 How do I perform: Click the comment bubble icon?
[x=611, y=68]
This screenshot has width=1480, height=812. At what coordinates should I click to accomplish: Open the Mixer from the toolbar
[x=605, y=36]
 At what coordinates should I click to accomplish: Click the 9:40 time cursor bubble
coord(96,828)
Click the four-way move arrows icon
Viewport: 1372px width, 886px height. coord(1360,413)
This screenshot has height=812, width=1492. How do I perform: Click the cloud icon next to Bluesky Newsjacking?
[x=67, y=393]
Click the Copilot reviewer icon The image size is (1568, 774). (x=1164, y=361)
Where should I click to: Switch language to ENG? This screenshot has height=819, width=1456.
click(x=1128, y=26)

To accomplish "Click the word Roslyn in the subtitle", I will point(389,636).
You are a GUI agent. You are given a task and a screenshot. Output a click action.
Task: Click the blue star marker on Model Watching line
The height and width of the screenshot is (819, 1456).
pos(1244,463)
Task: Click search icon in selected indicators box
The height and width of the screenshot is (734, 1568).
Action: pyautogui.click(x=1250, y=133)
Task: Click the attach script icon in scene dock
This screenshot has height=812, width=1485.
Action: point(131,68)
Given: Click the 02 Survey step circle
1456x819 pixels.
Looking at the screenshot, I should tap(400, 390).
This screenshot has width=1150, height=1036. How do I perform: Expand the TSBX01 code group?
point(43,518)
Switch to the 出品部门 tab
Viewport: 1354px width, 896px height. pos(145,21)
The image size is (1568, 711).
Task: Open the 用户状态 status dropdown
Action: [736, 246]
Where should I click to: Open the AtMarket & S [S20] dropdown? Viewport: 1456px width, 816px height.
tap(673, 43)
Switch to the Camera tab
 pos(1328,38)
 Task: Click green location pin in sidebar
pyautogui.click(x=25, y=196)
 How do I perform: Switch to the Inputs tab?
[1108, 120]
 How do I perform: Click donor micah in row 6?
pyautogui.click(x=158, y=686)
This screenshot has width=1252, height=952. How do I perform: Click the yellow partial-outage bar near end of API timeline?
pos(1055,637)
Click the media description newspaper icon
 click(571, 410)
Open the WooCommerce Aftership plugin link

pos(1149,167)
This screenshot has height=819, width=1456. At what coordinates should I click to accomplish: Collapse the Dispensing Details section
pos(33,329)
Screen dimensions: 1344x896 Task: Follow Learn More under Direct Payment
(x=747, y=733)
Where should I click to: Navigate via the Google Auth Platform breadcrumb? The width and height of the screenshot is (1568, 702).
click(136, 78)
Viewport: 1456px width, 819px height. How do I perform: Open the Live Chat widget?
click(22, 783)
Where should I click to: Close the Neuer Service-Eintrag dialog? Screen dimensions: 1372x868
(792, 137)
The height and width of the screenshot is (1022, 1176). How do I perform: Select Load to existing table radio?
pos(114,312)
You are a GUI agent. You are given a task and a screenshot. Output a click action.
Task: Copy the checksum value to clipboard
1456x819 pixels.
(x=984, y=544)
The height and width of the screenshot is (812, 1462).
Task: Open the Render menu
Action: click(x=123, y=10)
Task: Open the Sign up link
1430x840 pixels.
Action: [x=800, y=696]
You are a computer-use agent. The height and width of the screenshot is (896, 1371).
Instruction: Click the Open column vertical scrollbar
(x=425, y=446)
..........
Try it.
Complete, exact output of the records is expected.

Written solution.
 How do I perform: Click the comment bubble icon?
[x=611, y=68]
This screenshot has width=1480, height=812. At what coordinates should I click to accomplish: Open the Mixer from the toolbar
[x=605, y=36]
 At what coordinates should I click to accomplish: Click the 9:40 time cursor bubble
coord(96,828)
Click the four-way move arrows icon
Viewport: 1372px width, 886px height. coord(1360,413)
This screenshot has height=812, width=1492. How do I perform: Click the cloud icon next to Bluesky Newsjacking?
[x=67, y=393]
Click the Copilot reviewer icon The image size is (1568, 774). (x=1164, y=361)
Where should I click to: Switch language to ENG? This screenshot has height=819, width=1456.
click(x=1128, y=26)

To accomplish "Click the word Roslyn in the subtitle", I will point(389,636).
You are a GUI agent. You are given a task and a screenshot. Output a click action.
Task: Click the blue star marker on Model Watching line
The height and width of the screenshot is (819, 1456).
pos(1244,463)
Task: Click search icon in selected indicators box
The height and width of the screenshot is (734, 1568).
Action: pyautogui.click(x=1250, y=133)
Task: Click the attach script icon in scene dock
This screenshot has height=812, width=1485.
Action: point(131,68)
Given: Click the 02 Survey step circle
1456x819 pixels.
Looking at the screenshot, I should tap(400, 390).
This screenshot has width=1150, height=1036. How do I perform: Expand the TSBX01 code group?
point(43,518)
Switch to the 出品部门 tab
Viewport: 1354px width, 896px height. pos(145,21)
The image size is (1568, 711).
Task: Open the 用户状态 status dropdown
Action: [736, 246]
Where should I click to: Open the AtMarket & S [S20] dropdown? Viewport: 1456px width, 816px height.
tap(673, 43)
Switch to the Camera tab
 pos(1328,38)
 Task: Click green location pin in sidebar
pyautogui.click(x=25, y=196)
 How do I perform: Switch to the Inputs tab?
[1108, 120]
 How do I perform: Click donor micah in row 6?
pyautogui.click(x=158, y=686)
This screenshot has width=1252, height=952. How do I perform: Click the yellow partial-outage bar near end of API timeline?
pos(1055,637)
Click the media description newspaper icon
 click(571, 410)
Open the WooCommerce Aftership plugin link

pos(1149,167)
This screenshot has height=819, width=1456. At what coordinates should I click to accomplish: Collapse the Dispensing Details section
pos(33,329)
Screen dimensions: 1344x896 Task: Follow Learn More under Direct Payment
(x=747, y=733)
Where should I click to: Navigate via the Google Auth Platform breadcrumb? The width and height of the screenshot is (1568, 702).
click(136, 78)
Viewport: 1456px width, 819px height. How do I perform: Open the Live Chat widget?
click(22, 783)
Where should I click to: Close the Neuer Service-Eintrag dialog? Screen dimensions: 1372x868
(792, 137)
The height and width of the screenshot is (1022, 1176). How do I perform: Select Load to existing table radio?
pos(114,312)
You are a GUI agent. You are given a task and a screenshot. Output a click action.
Task: Copy the checksum value to clipboard
1456x819 pixels.
(x=984, y=544)
The height and width of the screenshot is (812, 1462).
Task: Open the Render menu
Action: click(x=123, y=10)
Task: Open the Sign up link
1430x840 pixels.
Action: [x=800, y=696]
You are a computer-use agent. The height and width of the screenshot is (896, 1371).
Instruction: Click the Open column vertical scrollbar
(x=425, y=446)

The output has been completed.